What the Holy Spirit Came to Do

Now, if the Holy Spirit did not come for any of these things, what did He come for?

The Holy Spirit came to reproduce Jesus Christ in the lives of men and women. The Church is that or it is nothing; the teaching relates to that, or it has no meaning. Any movement of the Spirit is in that direction, or we have entirely misunderstood. He came to reproduce the Lord Jesus in the lives of men and women! Everything has to be tested by that. All our activities and efforts and energies and expenditure; all our sacrifice and machinery, our movements and our teaching: everything that has become a part of 'Christianity' has to be tested by one rule: Is it resulting in the reproduction of Jesus Christ in the lives of men and women, so that it is demonstrated from heaven that Jesus is as truly here in this world now as ever He was in history? He should, indeed, be present here, not only as powerfully as then, but even more so, because He spoke of Himself as being limited until the Spirit came. He should be present, not only in works such as He did then, but, according to His own words, in "greater works than these" that believers should do, "because I go to the Father" (John 14:12: cf. vv. 16-18; ch. 16:7-15; Luke 12:50).

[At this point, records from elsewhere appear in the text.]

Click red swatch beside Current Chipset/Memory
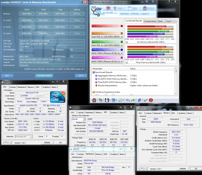 122,26
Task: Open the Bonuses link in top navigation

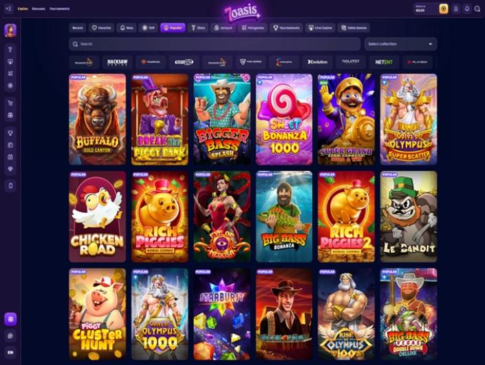Action: click(x=39, y=9)
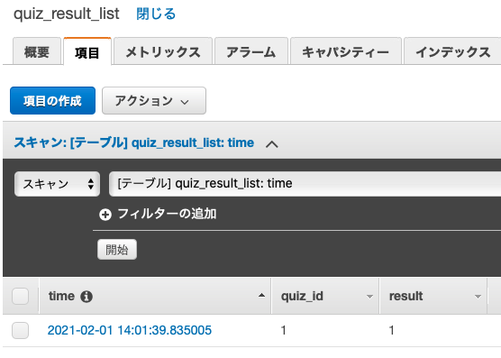Collapse scan panel with the caret icon
This screenshot has width=501, height=358.
tap(271, 144)
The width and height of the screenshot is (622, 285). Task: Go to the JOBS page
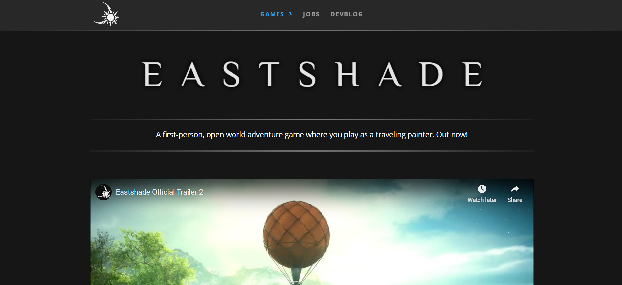(x=311, y=14)
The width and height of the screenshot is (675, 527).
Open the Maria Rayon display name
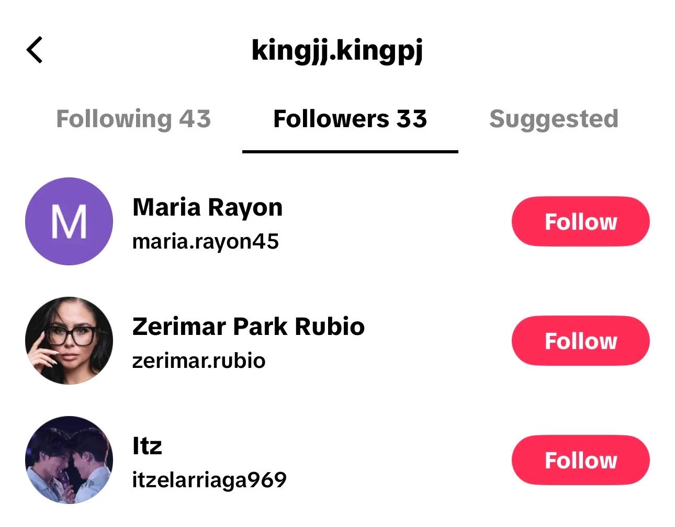[x=207, y=207]
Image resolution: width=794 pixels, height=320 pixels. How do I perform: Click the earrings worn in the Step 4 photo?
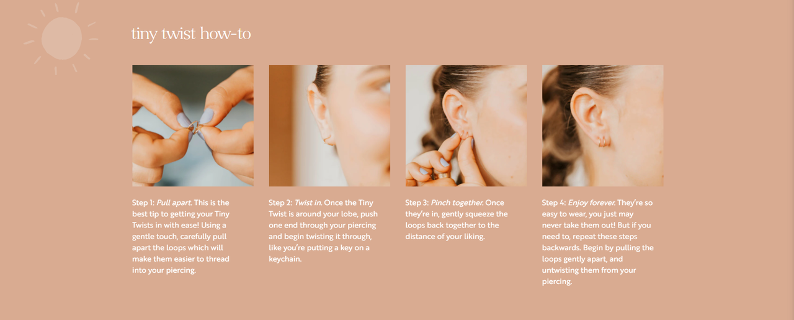(x=604, y=141)
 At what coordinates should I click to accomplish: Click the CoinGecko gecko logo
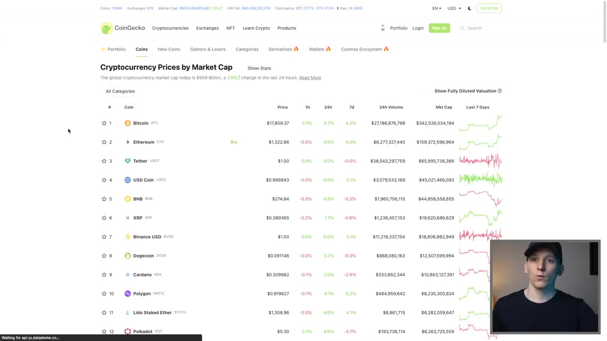tap(107, 28)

That is how it was in those first thirty years; that was the thing that men everywhere realised. The presence of Christ was the great impress. "They took knowledge of them, that they had been with Jesus" (Acts 4:13). That was why the believers were called 'Christ-ians' - 'Christ-ones'! It was the only way of explaining. It is Christ! The Holy Spirit came for that. And if there is to be any continuation or repetition of those experiences, it will only be - it will only be - not merely through a belief in Jesus Christ, His Deity, His sinlessness, His atonement, as doctrines, but as by the Holy Spirit He is livingly present in us. In those early days it was just that: that, by the Holy Spirit, Christ was present in these believers in a mighty way. When you think or speak of being 'filled with the Spirit', what do you mean? What do we really mean by that expression? Well, what the New Testament means by being 'filled with the Spirit' is simply being filled with the Lord Jesus.

I will stop there for the moment. But we are now getting near to the meaning of the Holy Spirit: this is just the point where we move over into the real significance of Pentecost. It is, so to speak, the bringing of Christ back again, in a new mighty advent; not externally, this time, but inwardly. And I repeat that everything has to be judged according to that. Yes: when He has His place, the place that He ought to have, the measure that He ought to have, in His people, things will happen; they will happen as spontaneously and mightily as they did then. It is all resolved into the matter of Jesus being glorified!